Extending from a position near the base of the rail 150, it will be appreciated that the microchannel 166 may approximately form an angle with the tip plate 148. In certain preferred embodiments, the angle is between 5° and 40°, though other configurations are also possible. Being canted in this manner, it will be appreciated that the microchannel 168 may increase the area of rail 150 it cools. The microchannel 166 may be linear, as illustrated. In alternative embodiments, the microchannel 166 may be curved or slightly curved.
It will be appreciated that
In certain preferred embodiments, a microchannel 166 is defined herein to be an enclosed restricted internal passageway that extends very near and approximately parallel to an exposed outer surface of the rotor blade. In certain preferred embodiments, and as used herein where indicated, a microchannel 166 is a coolant channel that is positioned less than about 0.050 inches from the outer surface of the rotor blade, which, depending on how the microchannel 166 is formed, may correspond to the thickness of the channel cover 168 and any coating that encloses the microchannel 166. More preferably, such a microchannel resides between 0.040 and 0.020 inches from the outer surface of the rotor blade.
In addition, the cross-sectional flow area is typically restricted in such a microchannel, which allows for the formation of numerous microchannels over the surface of a component, and the more efficient usage of coolant. In certain preferred embodiments, and as used herein where indicated, a microchannel 166 is defined as having a cross-sectional flow area of less than about 0.0036 inches2. More preferably, such microchannels have a cross-sectional flow area between about 0.0025 and 0.009 inches2. In certain preferred embodiments, the average height of a microchannel 166 is between about 0.020 and 0.060 inches, and the average width of a microchannel 166 is between about 0.020 and 0.060 inches.
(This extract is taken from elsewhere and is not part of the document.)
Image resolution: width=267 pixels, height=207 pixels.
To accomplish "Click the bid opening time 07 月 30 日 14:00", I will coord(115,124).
While the invention has been described in detail in connection with only a limited number of embodiments, it should be readily understood that the invention is not limited to such disclosed embodiments. Rather, the invention can be modified to incorporate any number of variations, alterations, substitutions or equivalent arrangements not heretofore described, but which are commensurate with the spirit and scope of the invention. Additionally, while various embodiments of the invention have been described, it is to be understood that aspects of the invention may include only some of the described embodiments. Accordingly, the invention is not to be seen as limited by the foregoing description, but is only limited by the scope of the appended claims.